The assignment for this page was to use repetition as a design element.


I devoted this spread to some of my daily posts, just my normal journal entries.  I used a transfer and did a drawing with the stopper of an ink bottle eyedropper, as per an assignment, to add to the page.  I was amazed at how much fun it is to draw with such items---very liberating.  You just can't get tight, or precious.


On this spread I used some tissue paper transfers of photos and some rubber stamping, collages some papers and smeared paint all over.  The writing assignment was to write about 5 wishes, rather like what you might wish for if you were blowing out candles on your birthday cake.  Judy told us that it would be good to go back, someday in the future, and read what we'd wished for on a certain day in March, 2012.

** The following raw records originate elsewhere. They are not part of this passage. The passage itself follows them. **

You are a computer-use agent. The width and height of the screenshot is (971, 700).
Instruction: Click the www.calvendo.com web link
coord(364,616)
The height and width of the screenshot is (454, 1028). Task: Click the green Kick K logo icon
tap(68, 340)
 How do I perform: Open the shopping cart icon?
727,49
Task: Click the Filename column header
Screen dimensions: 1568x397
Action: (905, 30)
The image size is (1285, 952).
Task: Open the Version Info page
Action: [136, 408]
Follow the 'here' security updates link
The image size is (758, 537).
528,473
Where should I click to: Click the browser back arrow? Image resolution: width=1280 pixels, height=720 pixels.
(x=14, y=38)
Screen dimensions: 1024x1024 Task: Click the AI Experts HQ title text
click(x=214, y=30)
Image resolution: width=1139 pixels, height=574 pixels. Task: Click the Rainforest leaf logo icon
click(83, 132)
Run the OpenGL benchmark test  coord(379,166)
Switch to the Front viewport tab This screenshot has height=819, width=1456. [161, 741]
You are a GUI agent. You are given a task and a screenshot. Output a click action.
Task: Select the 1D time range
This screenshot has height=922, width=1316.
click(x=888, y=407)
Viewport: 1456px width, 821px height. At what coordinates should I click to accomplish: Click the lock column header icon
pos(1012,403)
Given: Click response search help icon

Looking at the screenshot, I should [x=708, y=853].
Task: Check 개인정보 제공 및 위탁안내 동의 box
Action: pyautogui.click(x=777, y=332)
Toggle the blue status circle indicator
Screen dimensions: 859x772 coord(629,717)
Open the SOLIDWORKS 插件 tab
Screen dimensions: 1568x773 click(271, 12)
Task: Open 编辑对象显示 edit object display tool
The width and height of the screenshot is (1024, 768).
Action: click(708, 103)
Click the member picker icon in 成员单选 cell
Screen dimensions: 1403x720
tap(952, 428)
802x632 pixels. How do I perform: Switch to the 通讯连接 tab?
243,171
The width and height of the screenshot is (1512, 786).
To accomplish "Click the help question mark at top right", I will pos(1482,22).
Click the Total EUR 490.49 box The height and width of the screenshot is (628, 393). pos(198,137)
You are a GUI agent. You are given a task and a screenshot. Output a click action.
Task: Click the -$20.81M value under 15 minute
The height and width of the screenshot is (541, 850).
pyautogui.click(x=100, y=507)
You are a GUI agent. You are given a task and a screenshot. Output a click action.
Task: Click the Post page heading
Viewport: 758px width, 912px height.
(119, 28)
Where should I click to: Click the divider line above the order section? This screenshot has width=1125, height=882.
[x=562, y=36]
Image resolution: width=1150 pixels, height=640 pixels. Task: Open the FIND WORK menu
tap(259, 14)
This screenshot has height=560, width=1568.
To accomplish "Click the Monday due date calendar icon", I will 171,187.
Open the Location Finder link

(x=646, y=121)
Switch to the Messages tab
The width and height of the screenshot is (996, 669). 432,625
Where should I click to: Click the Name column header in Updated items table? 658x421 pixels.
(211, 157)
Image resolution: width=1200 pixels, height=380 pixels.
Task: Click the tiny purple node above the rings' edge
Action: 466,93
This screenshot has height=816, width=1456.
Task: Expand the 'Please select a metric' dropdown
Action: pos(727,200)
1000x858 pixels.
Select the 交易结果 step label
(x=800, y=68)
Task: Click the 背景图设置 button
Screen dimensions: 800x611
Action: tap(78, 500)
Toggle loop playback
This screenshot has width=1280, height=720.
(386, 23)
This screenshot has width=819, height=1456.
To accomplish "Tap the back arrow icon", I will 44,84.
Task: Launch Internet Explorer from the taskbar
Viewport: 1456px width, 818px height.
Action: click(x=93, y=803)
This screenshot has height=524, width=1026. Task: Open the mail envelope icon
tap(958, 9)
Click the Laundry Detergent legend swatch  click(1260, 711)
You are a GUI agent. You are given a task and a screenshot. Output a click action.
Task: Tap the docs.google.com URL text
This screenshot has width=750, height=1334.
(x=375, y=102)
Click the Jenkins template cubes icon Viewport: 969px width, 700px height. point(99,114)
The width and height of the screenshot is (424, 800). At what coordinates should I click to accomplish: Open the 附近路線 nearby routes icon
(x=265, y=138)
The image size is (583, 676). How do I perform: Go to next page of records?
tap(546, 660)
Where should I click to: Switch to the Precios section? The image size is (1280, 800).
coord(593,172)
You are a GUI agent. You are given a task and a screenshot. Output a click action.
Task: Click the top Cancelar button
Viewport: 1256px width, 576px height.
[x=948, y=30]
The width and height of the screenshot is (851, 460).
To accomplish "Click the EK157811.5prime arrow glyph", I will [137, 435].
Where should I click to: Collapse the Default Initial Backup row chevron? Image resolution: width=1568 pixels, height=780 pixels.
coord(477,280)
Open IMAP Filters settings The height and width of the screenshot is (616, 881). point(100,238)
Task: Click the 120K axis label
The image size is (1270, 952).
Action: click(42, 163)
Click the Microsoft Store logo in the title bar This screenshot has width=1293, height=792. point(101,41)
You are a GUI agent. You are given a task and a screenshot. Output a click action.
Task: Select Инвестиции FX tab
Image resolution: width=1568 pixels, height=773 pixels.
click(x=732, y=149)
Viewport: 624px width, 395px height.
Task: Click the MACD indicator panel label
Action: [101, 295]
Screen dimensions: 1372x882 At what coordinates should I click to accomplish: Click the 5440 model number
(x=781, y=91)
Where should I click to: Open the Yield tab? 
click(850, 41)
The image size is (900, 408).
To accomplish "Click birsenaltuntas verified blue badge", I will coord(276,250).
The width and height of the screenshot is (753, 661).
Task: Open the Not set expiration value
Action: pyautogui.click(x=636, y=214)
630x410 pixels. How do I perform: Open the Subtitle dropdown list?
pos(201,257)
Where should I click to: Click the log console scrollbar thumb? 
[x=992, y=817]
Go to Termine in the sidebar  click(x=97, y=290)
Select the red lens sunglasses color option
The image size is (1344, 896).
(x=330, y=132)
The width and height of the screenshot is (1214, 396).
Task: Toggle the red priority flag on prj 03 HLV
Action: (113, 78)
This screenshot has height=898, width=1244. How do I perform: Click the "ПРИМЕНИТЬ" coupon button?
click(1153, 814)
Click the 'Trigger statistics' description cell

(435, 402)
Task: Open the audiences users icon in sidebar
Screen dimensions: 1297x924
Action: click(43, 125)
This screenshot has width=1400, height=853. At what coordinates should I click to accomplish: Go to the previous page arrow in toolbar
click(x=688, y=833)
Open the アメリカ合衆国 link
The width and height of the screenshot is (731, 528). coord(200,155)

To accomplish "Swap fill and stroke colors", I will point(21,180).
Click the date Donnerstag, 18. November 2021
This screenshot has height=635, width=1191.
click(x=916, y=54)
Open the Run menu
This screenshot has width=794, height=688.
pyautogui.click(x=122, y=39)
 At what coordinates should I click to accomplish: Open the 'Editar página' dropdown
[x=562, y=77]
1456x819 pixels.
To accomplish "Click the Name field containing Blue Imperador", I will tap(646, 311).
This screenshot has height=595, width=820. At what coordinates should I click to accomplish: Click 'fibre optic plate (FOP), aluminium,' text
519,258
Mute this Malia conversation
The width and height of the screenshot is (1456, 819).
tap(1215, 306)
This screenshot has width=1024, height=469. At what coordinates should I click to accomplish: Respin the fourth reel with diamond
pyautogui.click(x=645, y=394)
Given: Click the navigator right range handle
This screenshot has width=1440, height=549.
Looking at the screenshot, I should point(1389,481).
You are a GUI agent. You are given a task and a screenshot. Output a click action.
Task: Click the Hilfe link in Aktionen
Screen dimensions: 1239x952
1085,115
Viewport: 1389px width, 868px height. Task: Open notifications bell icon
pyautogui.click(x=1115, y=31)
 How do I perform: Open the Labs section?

This page is a "roadmap" of my life so far.  I found this exercise to be surprisingly insightful (to me).  By having to pick and choose items to include or not on my journey to now, I found what was the most important to my chosen path truly surprising.  For example, who would have dreamed that a boy who bullied me in the 6th grade gave me the knowledge that I was strong and that it didn't matter that he heckled me.  It was his problem, really, not mine.  A valuable lesson that has served me in good stead all my life!  Thank you, o bully of years past.


This page is all about my dear, dear friend.  I miss her as she lives far away on an island 30 miles out to sea.  It is about the time of year that I first met her and she has been much on my mind lately.  By using a few photos and writing about our first meeting, I feel close to her.  It was a great exercise.


This is another example of a spread I use for my daily journal entries.  I liked how it developed a travel theme---travel always being on my mind.  I'm either thinking about a previous trip or planning a new one.


This was a painting exercise that turned out to be great fun.  I won't tell you how we were instructed to do it, but let me say, it was not the way I usually approach a portrait.  It is always fun to just put brush to paper and see what sort of a face emerges.  I was not expecting a red head!


I love this quote.  It is a variant of a Biblical phrase and is on the wall of a great book shop in Paris, Shakespeare & Company.  The angel is drawn from a photo I took of a beautiful angel statue in Wendy Addison's shop, Theatre of Dreams.  I was glad I finally found a use for that image as it has long been a favorite of mine.

I've been having a lot of fun.  Thanks, Judy!